For additional information about the Invisalign system or to find an Invisalign trained doctor in your area, please visit www.invisalign.com. For additional information about the iTero digital scanning system, please visit www.itero.com. For additional information about exocad dental CAD/CAM offerings and a list of exocad reseller partners, please visit www.exocad.com.
Invisalign, iTero, exocad, Align and Align Digital Platform are trademarks of Align Technology, Inc.
This news release contains forward-looking statements including statements regarding the expected completion date of the ASR transaction, the number of shares of common stock that will be repurchased under the ASR, Align's expectation that it will finance the ASR transaction with cash on hand as well as other statements regarding the ASR, and the anticipated amount and timing of purchases of stock by Align's president and CEO. Forward-looking statements contained in this news release relating to expectations about future events or results are based upon information available to Align as of the date hereof. Readers are cautioned that these forward-looking statements are only predictions and are subject to risks, uncertainties and assumptions that are difficult to predict. As a result, actual results may differ materially and adversely from those expressed in any forward-looking statement.
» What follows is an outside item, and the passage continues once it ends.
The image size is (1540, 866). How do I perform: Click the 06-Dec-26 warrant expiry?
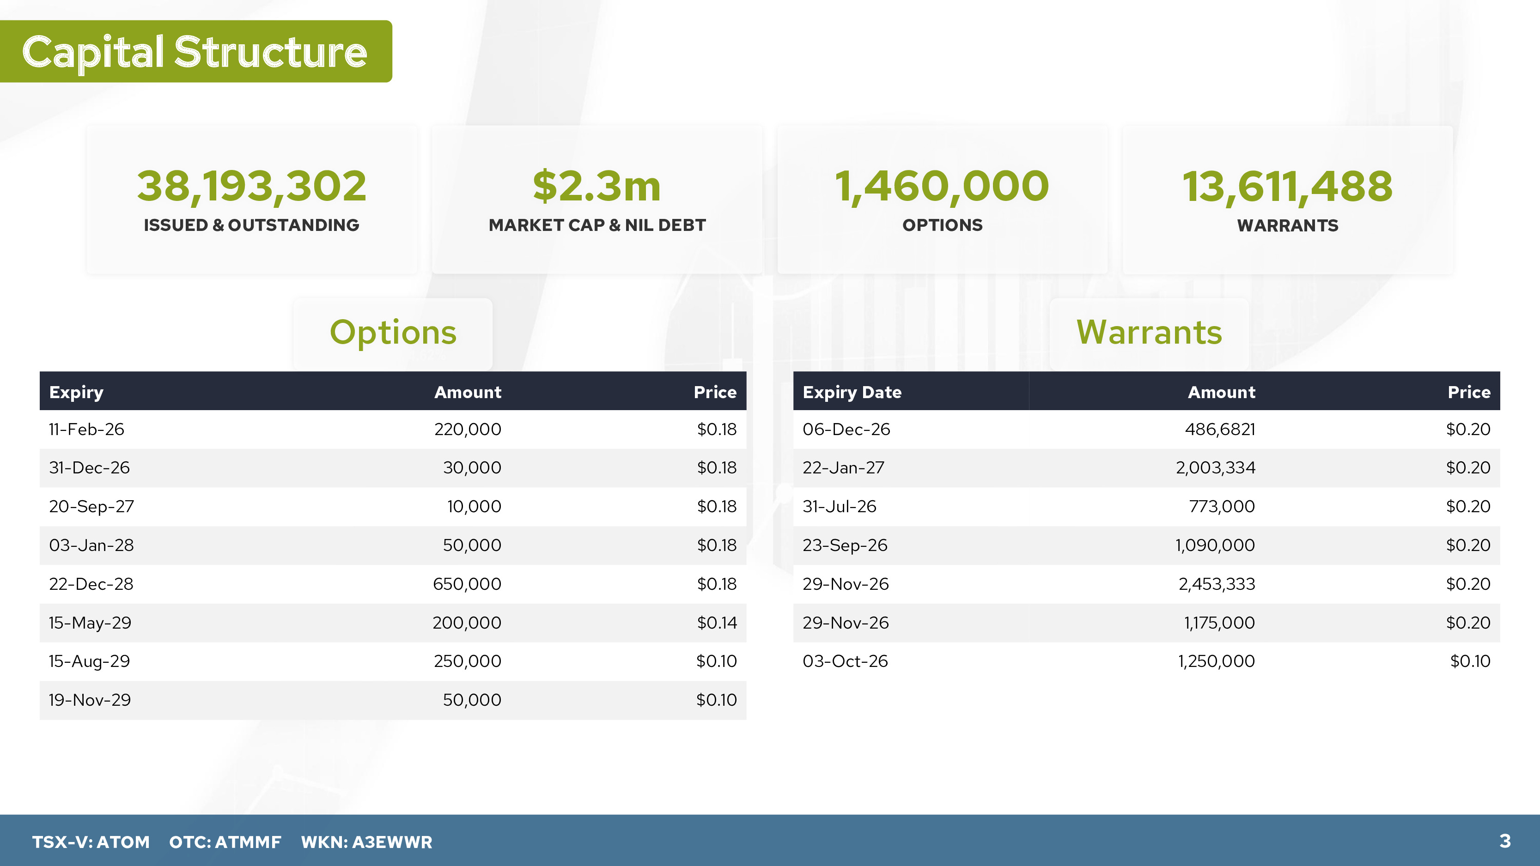846,429
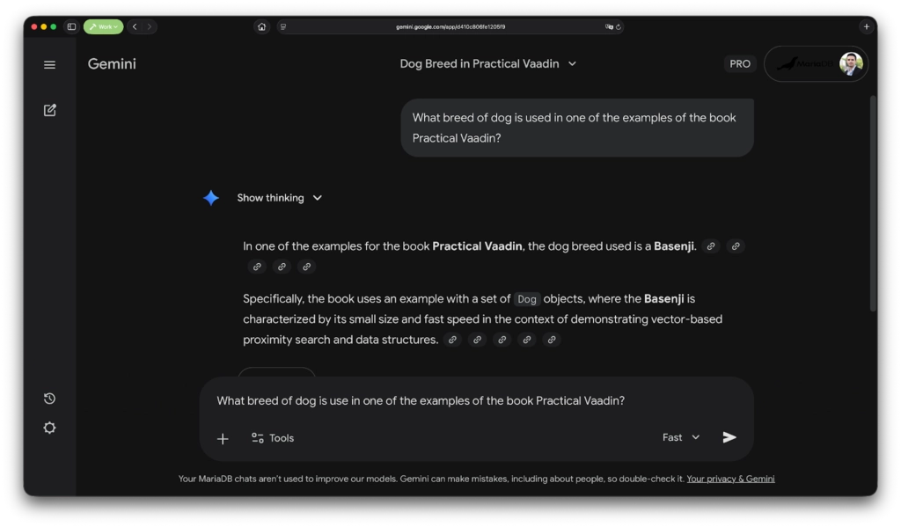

The foregoing and other risks are detailed from time to time in our periodic reports filed with the Securities and Exchange Commission, including, but not limited to, our Annual Report on Form 10-K for the year ended December 31, 2022, which was filed with the Securities and Exchange Commission on February 27, 2023 and our Quarterly Report on Form 10-Q for the quarter ended June 30, 2023, which was filed with the SEC on August 4, 2023. Align undertakes no obligation to revise or update publicly any forward-looking statements for any reason.